[start]
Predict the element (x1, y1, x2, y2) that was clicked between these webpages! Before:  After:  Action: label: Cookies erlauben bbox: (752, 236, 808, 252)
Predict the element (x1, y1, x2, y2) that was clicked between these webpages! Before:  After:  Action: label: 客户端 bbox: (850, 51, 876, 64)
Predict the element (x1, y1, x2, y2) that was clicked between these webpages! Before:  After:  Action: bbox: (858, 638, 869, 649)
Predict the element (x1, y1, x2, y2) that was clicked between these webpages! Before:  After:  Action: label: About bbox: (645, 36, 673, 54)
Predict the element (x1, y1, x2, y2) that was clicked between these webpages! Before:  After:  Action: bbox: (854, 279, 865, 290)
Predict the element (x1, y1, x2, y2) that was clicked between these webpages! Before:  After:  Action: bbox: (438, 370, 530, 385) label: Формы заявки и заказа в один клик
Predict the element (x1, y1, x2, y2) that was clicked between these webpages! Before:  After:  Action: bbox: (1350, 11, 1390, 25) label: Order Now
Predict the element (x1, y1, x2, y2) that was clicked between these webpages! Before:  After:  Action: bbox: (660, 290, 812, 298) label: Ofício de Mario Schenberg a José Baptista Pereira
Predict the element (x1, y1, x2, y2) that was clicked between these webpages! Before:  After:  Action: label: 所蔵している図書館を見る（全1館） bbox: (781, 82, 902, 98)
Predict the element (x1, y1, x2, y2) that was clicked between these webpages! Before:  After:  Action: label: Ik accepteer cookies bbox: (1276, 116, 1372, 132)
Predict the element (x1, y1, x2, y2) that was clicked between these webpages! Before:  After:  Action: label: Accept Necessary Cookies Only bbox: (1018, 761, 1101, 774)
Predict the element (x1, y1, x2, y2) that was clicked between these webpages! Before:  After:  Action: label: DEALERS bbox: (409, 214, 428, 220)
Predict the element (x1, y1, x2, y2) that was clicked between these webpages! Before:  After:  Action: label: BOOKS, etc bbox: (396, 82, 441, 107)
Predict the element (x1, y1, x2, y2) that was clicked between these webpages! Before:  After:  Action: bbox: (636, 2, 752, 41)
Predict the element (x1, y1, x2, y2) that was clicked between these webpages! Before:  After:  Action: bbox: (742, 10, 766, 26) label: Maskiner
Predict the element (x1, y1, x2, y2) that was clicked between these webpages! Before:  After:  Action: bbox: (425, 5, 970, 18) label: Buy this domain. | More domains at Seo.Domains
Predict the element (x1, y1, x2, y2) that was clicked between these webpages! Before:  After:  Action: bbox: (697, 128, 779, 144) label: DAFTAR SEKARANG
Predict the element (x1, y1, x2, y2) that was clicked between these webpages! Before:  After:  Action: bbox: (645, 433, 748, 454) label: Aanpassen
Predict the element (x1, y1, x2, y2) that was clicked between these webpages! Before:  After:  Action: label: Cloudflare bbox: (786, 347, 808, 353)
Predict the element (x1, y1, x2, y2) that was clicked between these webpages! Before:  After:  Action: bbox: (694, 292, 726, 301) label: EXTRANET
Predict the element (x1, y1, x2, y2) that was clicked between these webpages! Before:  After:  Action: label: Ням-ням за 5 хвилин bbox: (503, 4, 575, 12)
[end]
SET EXERCISE
Reproduce the entries from the one containing "454) label: Aanpassen" down to the last entry, replacing "webpages" with "web pages" and leaving everything else as it is.

OUTPUT OF THE EXERCISE
Predict the element (x1, y1, x2, y2) that was clicked between these web pages! Before:  After:  Action: bbox: (645, 433, 748, 454) label: Aanpassen
Predict the element (x1, y1, x2, y2) that was clicked between these web pages! Before:  After:  Action: label: Cloudflare bbox: (786, 347, 808, 353)
Predict the element (x1, y1, x2, y2) that was clicked between these web pages! Before:  After:  Action: bbox: (694, 292, 726, 301) label: EXTRANET
Predict the element (x1, y1, x2, y2) that was clicked between these web pages! Before:  After:  Action: label: Ням-ням за 5 хвилин bbox: (503, 4, 575, 12)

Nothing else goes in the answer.